##### TEXTE FOURNI #####
Journée de la visibilité des lesbiennes : « Si vous êtes un parent dans un pays, vous êtes un parent dans tous les pays ».

Journée de la visibilité des lesbiennes 2022

En cette journée de visibilité des lesbiennes, Forbidden Colours appelle la Commission européenne à travailler de toute urgence sur une initiative législative concernant la reconnaissance mutuelle de la parentalité pour les familles arc-en-ciel – comme prévu dans la stratégie pour l’égalité LGBTIQ+ de la Commission européenne.

Les enfants sont les victimes des politiques discriminatoires de certains Etats membres. L’organisation attire l’attention sur l’affaire Baby Sara à la CJEU.

Bébé Sara

Un arrêt de la Cour de justice de l’Union européenne oblige la Bulgarie à fournir des documents d’identité aux enfants dont les parents sont de même sexe. Le jugement du 14 décembre 2021 est le résultat du procès intenté par l’avocate Denitsa Lyubenova contre la municipalité de Sofia, district de Pancharevo, qui a refusé de délivrer un certificat de naissance pour la petite Sara. Cet arrêt est crucial pour l’ensemble de la communauté européenne, car les institutions seront désormais obligées de reconnaître et de ne pas nier les droits des enfants de parents de même sexe.
##### DONNÉES ENREGISTRÉES #####
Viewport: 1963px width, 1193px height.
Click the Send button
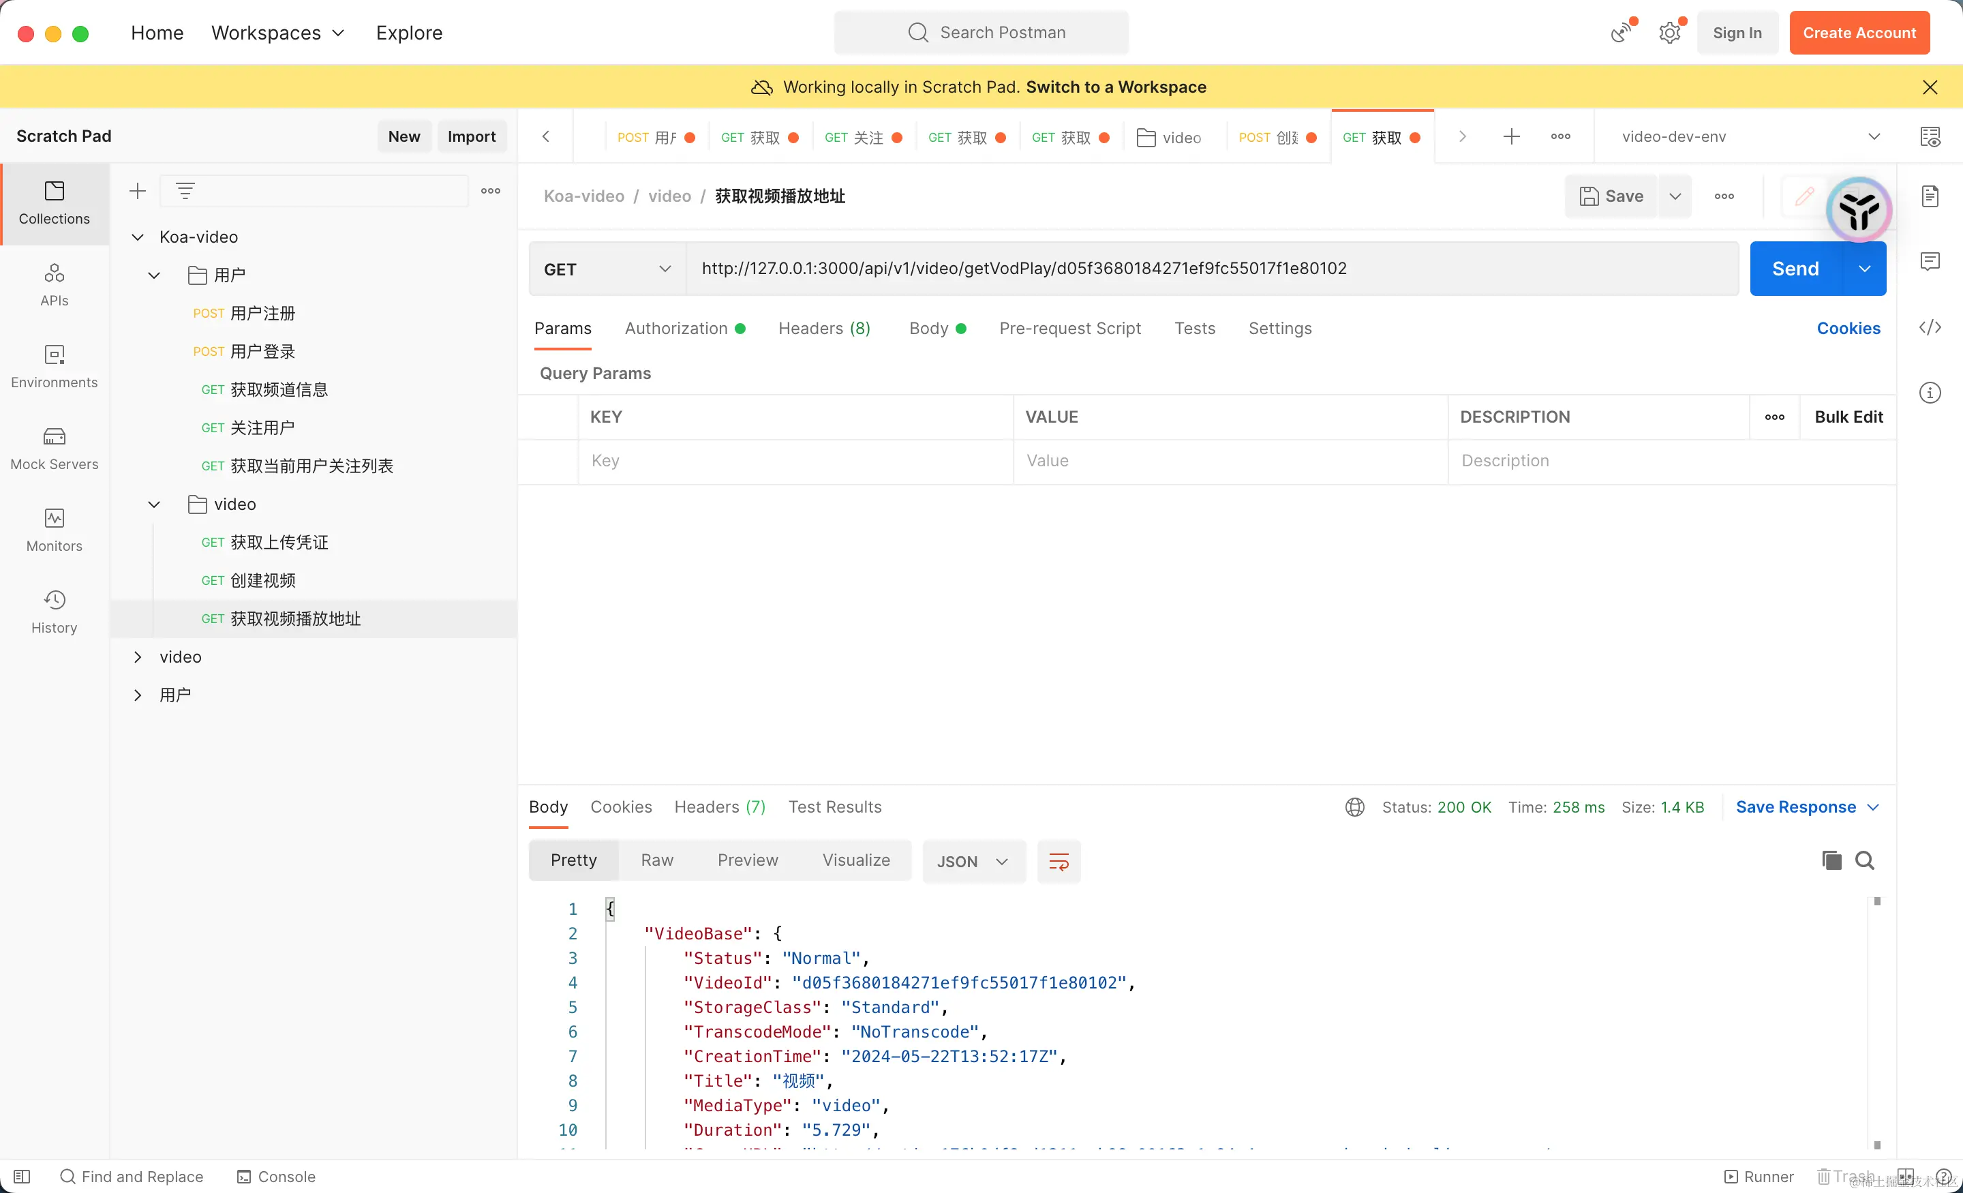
#####
▶ **CONSIGNE A**: D'après le texte fourni, pourquoi l'arrêt de la Cour de justice de l'Union européenne dans l'affaire Bébé Sara est-il jugé crucial pour l'ensemble de la communauté européenne ? Répondez en une à trois phrases.
▶ **CONSIGNE B**: Recopiez, s'il vous plaît, le passage du texte fourni depuis « En cette journée » jusqu'à « Sara à la CJEU. » inclus.

▶ **SOLUTION RÉDIGÉE A**: Cet arrêt est jugé crucial parce que les institutions seront désormais obligées de reconnaître les droits des enfants de parents de même sexe et de ne pas les nier.

▶ **SOLUTION RÉDIGÉE B**:
En cette journée de visibilité des lesbiennes, Forbidden Colours appelle la Commission européenne à travailler de toute urgence sur une initiative législative concernant la reconnaissance mutuelle de la parentalité pour les familles arc-en-ciel – comme prévu dans la stratégie pour l’égalité LGBTIQ+ de la Commission européenne.

Les enfants sont les victimes des politiques discriminatoires de certains Etats membres. L’organisation attire l’attention sur l’affaire Baby Sara à la CJEU.